(Raw records)
• • • • •
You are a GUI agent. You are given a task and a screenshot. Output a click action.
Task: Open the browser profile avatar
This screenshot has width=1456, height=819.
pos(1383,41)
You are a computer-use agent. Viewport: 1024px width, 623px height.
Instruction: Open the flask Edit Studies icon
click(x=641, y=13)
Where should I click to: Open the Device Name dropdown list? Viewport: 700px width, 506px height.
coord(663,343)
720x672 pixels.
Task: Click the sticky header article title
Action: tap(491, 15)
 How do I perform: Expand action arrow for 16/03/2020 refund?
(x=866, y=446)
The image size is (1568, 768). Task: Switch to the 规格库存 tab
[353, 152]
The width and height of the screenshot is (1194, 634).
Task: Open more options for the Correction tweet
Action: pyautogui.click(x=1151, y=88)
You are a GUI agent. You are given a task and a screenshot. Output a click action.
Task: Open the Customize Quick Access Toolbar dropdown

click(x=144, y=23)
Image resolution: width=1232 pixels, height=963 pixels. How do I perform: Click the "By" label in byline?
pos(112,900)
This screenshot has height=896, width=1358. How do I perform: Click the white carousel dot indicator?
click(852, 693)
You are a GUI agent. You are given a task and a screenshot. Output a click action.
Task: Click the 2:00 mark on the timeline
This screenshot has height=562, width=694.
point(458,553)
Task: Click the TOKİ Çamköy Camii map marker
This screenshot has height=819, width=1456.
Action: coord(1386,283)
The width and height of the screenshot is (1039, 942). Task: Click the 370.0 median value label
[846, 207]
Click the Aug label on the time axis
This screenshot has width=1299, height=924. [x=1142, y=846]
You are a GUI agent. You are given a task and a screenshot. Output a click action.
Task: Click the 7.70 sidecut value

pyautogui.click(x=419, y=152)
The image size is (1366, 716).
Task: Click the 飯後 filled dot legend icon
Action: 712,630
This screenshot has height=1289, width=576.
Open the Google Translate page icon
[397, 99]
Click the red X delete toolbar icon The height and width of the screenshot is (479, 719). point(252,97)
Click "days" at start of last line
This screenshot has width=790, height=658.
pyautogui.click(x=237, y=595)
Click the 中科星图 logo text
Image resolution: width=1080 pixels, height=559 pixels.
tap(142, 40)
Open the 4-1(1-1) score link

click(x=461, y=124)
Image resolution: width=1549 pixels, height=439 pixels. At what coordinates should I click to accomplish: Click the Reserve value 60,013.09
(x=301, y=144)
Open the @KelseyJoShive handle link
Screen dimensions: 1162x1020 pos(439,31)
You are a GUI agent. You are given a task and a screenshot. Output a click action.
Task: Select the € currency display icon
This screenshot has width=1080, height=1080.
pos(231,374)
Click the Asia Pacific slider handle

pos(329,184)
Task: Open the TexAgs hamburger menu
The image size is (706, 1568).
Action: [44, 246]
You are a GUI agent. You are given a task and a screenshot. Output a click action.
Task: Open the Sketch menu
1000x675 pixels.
• • • • •
▸ Task description: Write out the records above again, swapping every "GUI agent" for "screen agent" and keeping everything else the same.

▸ Correct result:
You are a screen agent. You are given a task and a screenshot. Output a click action.
Task: Open the browser profile avatar
This screenshot has width=1456, height=819.
pos(1383,41)
You are a computer-use agent. Viewport: 1024px width, 623px height.
Instruction: Open the flask Edit Studies icon
click(x=641, y=13)
Where should I click to: Open the Device Name dropdown list? Viewport: 700px width, 506px height.
coord(663,343)
720x672 pixels.
Task: Click the sticky header article title
Action: tap(491, 15)
 How do I perform: Expand action arrow for 16/03/2020 refund?
(x=866, y=446)
The image size is (1568, 768). Task: Switch to the 规格库存 tab
[353, 152]
The width and height of the screenshot is (1194, 634).
Task: Open more options for the Correction tweet
Action: pyautogui.click(x=1151, y=88)
You are a screen agent. You are given a task and a screenshot. Output a click action.
Task: Open the Customize Quick Access Toolbar dropdown

click(x=144, y=23)
Image resolution: width=1232 pixels, height=963 pixels. How do I perform: Click the "By" label in byline?
pos(112,900)
This screenshot has height=896, width=1358. How do I perform: Click the white carousel dot indicator?
click(852, 693)
You are a screen agent. You are given a task and a screenshot. Output a click action.
Task: Click the 2:00 mark on the timeline
This screenshot has height=562, width=694.
point(458,553)
Task: Click the TOKİ Çamköy Camii map marker
This screenshot has height=819, width=1456.
Action: coord(1386,283)
The width and height of the screenshot is (1039, 942). Task: Click the 370.0 median value label
[846, 207]
Click the Aug label on the time axis
This screenshot has width=1299, height=924. [x=1142, y=846]
You are a screen agent. You are given a task and a screenshot. Output a click action.
Task: Click the 7.70 sidecut value

pyautogui.click(x=419, y=152)
The image size is (1366, 716).
Task: Click the 飯後 filled dot legend icon
Action: 712,630
This screenshot has height=1289, width=576.
Open the Google Translate page icon
[397, 99]
Click the red X delete toolbar icon The height and width of the screenshot is (479, 719). point(252,97)
Click "days" at start of last line
This screenshot has width=790, height=658.
pyautogui.click(x=237, y=595)
Click the 中科星图 logo text
Image resolution: width=1080 pixels, height=559 pixels.
tap(142, 40)
Open the 4-1(1-1) score link

click(x=461, y=124)
Image resolution: width=1549 pixels, height=439 pixels. At what coordinates should I click to accomplish: Click the Reserve value 60,013.09
(x=301, y=144)
Open the @KelseyJoShive handle link
Screen dimensions: 1162x1020 pos(439,31)
You are a screen agent. You are given a task and a screenshot. Output a click action.
Task: Select the € currency display icon
This screenshot has width=1080, height=1080.
pos(231,374)
Click the Asia Pacific slider handle

pos(329,184)
Task: Open the TexAgs hamburger menu
The image size is (706, 1568).
Action: [44, 246]
You are a screen agent. You are given a task and a screenshot. Output a click action.
Task: Open the Sketch menu
1000x675 pixels.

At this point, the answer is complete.